Trigeminal neuralgia (say: “tri-jim-in-ul nyoor-al-juh”) is extreme burning, electric or shock-like pain in the face. The pain can be so extreme that it can get in the way of normal activity. Even the fear of oncoming attacks can be so stressful that performing day-to-day tasks is a challenge.
The pain may last a few seconds or minutes, then ease and then recur. Usually, these cycles of pain occur for a few days or weeks, and then stop for days, weeks or even years before returning. Over time, the cycles tend to recur more quickly, with shorter breaks in between.
The pain sometimes is triggered by very normal activities, such as chewing, smiling, talking, shaving or brushing your teeth. At times, even the wind on your face can cause pain to start.
Some people who have trigeminal neuralgia notice numbness or tingling of the face in the days leading up to an attack.
Trigeminal neuralgia occurs when the trigeminal nerve is pinched or damaged.
The trigeminal nerve connects many different parts of your face to your brain. It is made up of three branches. The upper branch links the brain to the scalp and forehead. The middle branch connects to the cheek, side of the nose, top lip, and upper jaw, teeth and gums. The lower branch travels through the lower jaw, teeth, gums, and bottom lip.
Often, the damaged area of the nerve is located at the base of the brain where the nerve leaves the skull and extends to parts of the face. The nerve may be damaged from a blood vessel that grows too close and presses on the nerve or wears away the nerve’s protective coating (called myelin). Damage to the nerve can also result when extra pressure is put on the nerve by something else, such as a tumor. In many cases, a cause of the nerve damage cannot be found.
Anyone can get trigeminal neuralgia, but it happens most often in people older than 50 years of age. It’s also more common in people who have multiple sclerosis, because multiple sclerosis damages the myelin that protects the nerves. Women are more likely to get it than men, and the condition seems to be passed down in families, probably because relatives’ blood vessels form in similar ways.
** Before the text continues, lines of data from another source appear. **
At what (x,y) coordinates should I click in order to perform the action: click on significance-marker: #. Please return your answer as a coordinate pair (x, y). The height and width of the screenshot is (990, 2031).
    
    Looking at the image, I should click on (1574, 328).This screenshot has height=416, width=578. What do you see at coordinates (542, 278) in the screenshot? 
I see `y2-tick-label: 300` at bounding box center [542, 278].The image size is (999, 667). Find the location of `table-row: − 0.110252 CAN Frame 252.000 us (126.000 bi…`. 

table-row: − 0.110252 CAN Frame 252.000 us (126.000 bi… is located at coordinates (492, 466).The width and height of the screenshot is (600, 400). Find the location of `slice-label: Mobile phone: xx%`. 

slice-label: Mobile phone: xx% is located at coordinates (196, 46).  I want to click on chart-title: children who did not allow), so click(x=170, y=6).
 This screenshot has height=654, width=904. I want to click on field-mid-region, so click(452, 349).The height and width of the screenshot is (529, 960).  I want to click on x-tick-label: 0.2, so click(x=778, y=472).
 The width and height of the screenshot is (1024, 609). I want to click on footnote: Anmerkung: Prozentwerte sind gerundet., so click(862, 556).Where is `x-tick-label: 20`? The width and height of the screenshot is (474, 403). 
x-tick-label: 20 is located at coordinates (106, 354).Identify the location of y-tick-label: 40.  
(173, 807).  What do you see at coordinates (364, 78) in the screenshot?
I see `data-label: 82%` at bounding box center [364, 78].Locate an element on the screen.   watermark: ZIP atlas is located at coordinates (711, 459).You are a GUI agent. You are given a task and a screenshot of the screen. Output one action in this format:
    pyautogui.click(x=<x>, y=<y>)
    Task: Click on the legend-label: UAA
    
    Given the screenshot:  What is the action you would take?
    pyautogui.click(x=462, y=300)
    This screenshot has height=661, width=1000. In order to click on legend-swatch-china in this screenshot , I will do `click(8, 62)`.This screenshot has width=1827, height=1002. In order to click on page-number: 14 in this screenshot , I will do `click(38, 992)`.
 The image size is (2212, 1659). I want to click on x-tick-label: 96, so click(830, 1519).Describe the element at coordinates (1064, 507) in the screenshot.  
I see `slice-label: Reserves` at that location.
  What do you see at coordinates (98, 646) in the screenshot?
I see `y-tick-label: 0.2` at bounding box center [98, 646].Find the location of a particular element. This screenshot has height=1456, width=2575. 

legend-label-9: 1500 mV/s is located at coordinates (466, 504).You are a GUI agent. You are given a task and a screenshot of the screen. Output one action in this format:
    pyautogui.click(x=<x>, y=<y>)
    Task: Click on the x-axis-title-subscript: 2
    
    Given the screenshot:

No one specific test can confirm you have trigeminal neuralgia. Often, the diagnosis is made by ruling out other possible causes of your pain. Your doctor may try to pinpoint the cause by asking you questions about your symptoms and medical history. You may be checked for other things that could be causing your pain, such as jaw, sinus or tooth problems.
A type of brain scan called magnetic resonance imaging (MRI) may be done to see if a blood vessel is pressing against your trigeminal nerve. An MRI can also look for signs of a tumor or other problems.
Trigeminal neuralgia can be treated in many different ways. As with many disorders, some treatments will work well for some people and less so for others. Don’t get discouraged if the first treatment you try doesn’t work. Let your doctor know how you are doing and ask about other options.
Your doctor may prescribe an anticonvulsant, antiseizure or antispasmodic drug. These medicines change how nerves transmit information, or how the nerves “fire.” That is why they can help with the pain caused by trigeminal neuralgia. Examples of these medicines include baclofen, carbamazepine, clonazepam, gabapentin, lamotrigine, oxcarbazepine, phenytoin, topiramate and valproic acid.
Certain types of antidepressants can also be useful in the treatment of pain associated with trigeminal neuralgia. Antidepressants alter the chemical action in your brain that leads to sensing pain. Some examples include amitriptyline, paroxetine, fluoxetine, nortriptyline and some newer antidepressants.
Combinations of two or even three medications may be more effective than a single medication. Often, a lot of time is spent in trying different medications and combinations of medications to find the most effective medical treatment. Side effects, such as feeling tired, can limit the use of some of the medications.
Your doctor might suggest you try a nerve block, which is an injection with an anesthetic that will stop the nerve from hurting, at least for a little while.
If medicines do not help enough and the pain is affecting your ability to function, you may need surgery. During surgery, your doctor will damage or destroy certain nerves using chemicals, electric currents, radiation or other means. The trigeminal nerve itself might be cut to eliminate or reduce the pain. Any surgery in which nerves are destroyed will cause some ongoing numbness. However, sometimes, pain can return after surgery and be worse than before.